Voix intérieures, présence des objets
J’aime le principe de ces voix intérieures, qui permet de faire naître un lien poétique, une grâce à la parole. J’aime son intimité avec le spectateur. C’est difficile de transcrire cette dimension dans un scénario, tout comme il n’est pas simple de transposer une intention de merveilleux de l’écriture au tournage. Je sais qu’il m’est impossible de proposer un scénario composé uniquement de voix-off mais ce n’est pas l’envie qui m’en manque ! Je recherche aussi une sorte de présence des choses, un peu comme on peut la ressentir chez Morandi ou Giacometti et chez Jean-Daniel Pollet aussi. La présence du seau va dans ce sens, une sorte de grande pendule où le temps s’écoulerait. Un grand désir de tournage serait de me retrouver deux mois dans une maison avec des acteurs, qu’il y ait une sorte de vécu avec les murs, les objets, une intimité des êtres avec les choses.
Les acteurs
Victoire Thivisol
J’ai eu l’idée de choisir Victoire en regardant l’interview qu’elle donne dans un bonus du DVD de
Ponette de Jacques Doillon, dont elle était le rôle principal. Je lui ai envoyé le scénario. Une semaine plus tard, elle m’a appelé en me disant qu’elle avait envie de faire le film. Il y a eu un véritable élan de sa part et c’est ce que je recherchais ! On se connaissait depuis une minute quand on a répété, dans sa chambre, la scène où elle appelle son père. Elle butait sur des difficultés de lecture, mais on sentait déjà une tension, une émotion, une nécessité et surtout un sens profond à incarner cette situation. J’ai su tout de suite que j’avais fait une rencontre, que j’avais rencontré un des personnages de mon film. J’ajouterai que chez Victoire, il n’y a aucune séduction (ce qui ne veut pas dire qu’elle n’est pas séduisante). Je ne voulais pas de séduction parce que je ne voulais vraiment pas qu’on puisse penser à quelque chose d’incestueux entre le père et la fille.

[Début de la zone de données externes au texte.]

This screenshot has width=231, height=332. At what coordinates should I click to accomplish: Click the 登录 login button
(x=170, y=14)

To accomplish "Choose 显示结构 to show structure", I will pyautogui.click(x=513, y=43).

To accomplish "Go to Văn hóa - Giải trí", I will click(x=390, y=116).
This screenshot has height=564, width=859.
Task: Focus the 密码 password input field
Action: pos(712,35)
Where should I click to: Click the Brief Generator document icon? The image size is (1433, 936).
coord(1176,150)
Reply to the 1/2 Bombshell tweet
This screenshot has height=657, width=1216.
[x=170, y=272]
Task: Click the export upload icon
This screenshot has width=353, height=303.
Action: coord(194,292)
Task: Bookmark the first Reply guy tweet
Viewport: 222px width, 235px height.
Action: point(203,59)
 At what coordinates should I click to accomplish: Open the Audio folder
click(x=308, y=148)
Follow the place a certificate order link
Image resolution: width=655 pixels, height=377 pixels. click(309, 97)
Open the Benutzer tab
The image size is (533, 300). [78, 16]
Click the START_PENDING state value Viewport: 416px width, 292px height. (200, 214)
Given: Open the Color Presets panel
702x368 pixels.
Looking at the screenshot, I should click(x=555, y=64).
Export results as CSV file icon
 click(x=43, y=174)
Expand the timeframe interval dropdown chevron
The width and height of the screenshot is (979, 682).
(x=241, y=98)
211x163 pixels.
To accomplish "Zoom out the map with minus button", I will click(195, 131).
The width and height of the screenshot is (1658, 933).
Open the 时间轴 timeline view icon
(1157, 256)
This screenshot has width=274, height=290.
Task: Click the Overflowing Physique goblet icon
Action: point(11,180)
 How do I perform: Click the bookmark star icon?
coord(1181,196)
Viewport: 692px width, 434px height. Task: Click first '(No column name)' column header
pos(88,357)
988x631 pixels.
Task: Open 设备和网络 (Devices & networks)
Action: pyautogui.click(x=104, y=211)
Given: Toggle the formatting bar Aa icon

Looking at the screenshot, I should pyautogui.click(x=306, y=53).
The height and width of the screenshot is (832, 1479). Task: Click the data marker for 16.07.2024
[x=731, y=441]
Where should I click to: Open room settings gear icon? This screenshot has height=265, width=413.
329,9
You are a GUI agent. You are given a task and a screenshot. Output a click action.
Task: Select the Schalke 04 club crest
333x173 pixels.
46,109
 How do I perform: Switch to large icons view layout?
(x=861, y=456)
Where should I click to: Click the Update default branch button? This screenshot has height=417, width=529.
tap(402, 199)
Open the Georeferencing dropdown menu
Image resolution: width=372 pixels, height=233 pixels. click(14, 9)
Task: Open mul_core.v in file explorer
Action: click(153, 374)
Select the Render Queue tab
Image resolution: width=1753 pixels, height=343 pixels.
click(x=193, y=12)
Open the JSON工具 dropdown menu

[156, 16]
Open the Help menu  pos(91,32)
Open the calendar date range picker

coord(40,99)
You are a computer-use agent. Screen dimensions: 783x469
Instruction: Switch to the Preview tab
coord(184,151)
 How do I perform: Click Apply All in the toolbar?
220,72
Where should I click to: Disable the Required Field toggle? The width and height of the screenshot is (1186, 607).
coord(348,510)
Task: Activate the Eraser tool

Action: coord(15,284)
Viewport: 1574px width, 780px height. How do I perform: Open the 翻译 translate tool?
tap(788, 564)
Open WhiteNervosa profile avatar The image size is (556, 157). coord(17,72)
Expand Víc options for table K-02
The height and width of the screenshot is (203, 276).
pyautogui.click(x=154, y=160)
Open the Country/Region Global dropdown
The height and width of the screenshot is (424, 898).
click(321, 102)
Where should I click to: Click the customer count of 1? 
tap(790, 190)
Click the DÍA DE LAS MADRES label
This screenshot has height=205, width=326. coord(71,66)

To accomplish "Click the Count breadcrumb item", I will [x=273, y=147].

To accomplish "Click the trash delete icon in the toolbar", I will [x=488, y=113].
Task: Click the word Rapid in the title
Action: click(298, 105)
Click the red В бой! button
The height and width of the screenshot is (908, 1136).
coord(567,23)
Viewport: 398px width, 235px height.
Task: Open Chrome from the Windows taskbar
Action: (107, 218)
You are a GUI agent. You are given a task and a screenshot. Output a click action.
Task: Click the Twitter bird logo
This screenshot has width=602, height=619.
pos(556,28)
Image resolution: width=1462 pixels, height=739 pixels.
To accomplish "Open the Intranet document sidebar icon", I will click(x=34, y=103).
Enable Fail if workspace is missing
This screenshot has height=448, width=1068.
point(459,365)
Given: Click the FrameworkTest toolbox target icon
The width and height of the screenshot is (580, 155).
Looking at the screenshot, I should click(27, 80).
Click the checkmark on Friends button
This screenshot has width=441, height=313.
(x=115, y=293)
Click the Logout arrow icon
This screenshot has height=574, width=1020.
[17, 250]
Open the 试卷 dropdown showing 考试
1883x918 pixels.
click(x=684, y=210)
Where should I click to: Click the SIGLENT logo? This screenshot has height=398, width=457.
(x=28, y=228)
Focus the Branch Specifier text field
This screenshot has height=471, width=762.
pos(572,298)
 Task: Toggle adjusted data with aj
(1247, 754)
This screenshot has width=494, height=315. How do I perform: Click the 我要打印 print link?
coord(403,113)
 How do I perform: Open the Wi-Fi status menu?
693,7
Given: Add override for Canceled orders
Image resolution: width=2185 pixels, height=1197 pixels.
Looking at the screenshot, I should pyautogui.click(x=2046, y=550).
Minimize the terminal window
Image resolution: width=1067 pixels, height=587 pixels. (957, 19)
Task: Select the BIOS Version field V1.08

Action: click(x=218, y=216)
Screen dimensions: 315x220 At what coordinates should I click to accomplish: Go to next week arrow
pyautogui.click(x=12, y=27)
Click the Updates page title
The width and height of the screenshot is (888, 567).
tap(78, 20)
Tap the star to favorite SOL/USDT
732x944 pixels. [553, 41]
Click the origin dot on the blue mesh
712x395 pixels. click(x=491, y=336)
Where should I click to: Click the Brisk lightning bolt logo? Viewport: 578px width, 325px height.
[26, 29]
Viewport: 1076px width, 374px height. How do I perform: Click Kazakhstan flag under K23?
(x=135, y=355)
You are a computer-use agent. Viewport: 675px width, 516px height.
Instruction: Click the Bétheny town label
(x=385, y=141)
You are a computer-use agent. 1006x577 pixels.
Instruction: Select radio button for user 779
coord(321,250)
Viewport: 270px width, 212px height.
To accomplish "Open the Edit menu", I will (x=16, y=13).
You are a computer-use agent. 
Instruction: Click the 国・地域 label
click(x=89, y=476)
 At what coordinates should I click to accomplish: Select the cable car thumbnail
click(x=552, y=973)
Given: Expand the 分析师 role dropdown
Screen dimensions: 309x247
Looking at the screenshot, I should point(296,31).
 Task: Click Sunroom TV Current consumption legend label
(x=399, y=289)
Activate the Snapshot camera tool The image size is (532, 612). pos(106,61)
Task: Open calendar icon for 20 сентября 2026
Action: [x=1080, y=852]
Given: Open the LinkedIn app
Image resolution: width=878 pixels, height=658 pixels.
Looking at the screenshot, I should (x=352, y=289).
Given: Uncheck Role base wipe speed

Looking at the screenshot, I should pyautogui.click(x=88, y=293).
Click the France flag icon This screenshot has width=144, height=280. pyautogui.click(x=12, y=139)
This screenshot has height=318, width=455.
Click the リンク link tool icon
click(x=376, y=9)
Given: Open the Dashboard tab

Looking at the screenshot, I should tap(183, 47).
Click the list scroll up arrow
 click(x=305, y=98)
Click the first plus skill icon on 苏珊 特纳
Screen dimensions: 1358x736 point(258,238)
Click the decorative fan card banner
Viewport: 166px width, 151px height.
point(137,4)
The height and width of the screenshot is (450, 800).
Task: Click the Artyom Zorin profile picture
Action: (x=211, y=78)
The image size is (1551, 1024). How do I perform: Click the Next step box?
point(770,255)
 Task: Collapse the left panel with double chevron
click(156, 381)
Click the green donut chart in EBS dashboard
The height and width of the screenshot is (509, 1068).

Pour éviter cet écueil, je n’avais pas non plus envie de lui donner un père de quarante ou cinquante ans de plus qu’elle... Malgré une capacité d’investissement exceptionnel, elle n’a rien d’une actrice. Elle a abordé son personnage sans technique, sans fioriture, mais avec sa tête et son souffle.
Laurent Suire
On a vraiment eu du mal à trouver l’acteur pour le rôle du père. A deux mois du tournage, on n’avait toujours personne ! On était pris dans une sorte d’étau car
Victoire Thivisol, déjà choisie, grandissait pendant ce temps, et je n’avais pas envie de prendre une comédienne de 18 ans pour incarner une adolescente de 15 ans. Il fallait qu’elle porte encore un peu d’innocence pour que ce film ait un sens. J’ai finalement choisi quelqu’un que je connaissais et en qui j’avais confiance.
Laurent Suire est très précis, c’est un métronome, il joue impeccablement ce qu’on lui dit de jouer. Je demandais par exemple à Victoire de lui balancer la bouteille d’un côté alors que c’était prévu de l’autre, j’essayais de trouver des trucs pour le surprendre !
Musique
Il y a peu de musique dans mon film. J’ai néanmoins cherché une certaine musicalité, à décoller un peu de la réalité, une magie. C’est la séquence de l’école qui m’a conduit à choisir un morceau de Meredith Monk. J’y ai trouvé un certain dégagement des choses, un certain dégagement par rapport à l’histoire, aux malheurs des personnages...
Emergence
Sans Elisabeth Depardieu, fondatrice d’Émergence, qui avait vu mon court-métrage
Jèsu Dolar, ce film n’aurait pas existé. À Émergence, le principe est de réaliser notamment deux scènes du projet de long-métrage à venir. On a donc tourné une des scènes avec la mère et une autre avec le père, alors interprété par un autre acteur. Victoire était déjà là. L’équipe sur ces deux scènes était plus importante que sur le tournage du film ! C’était une belle expérience.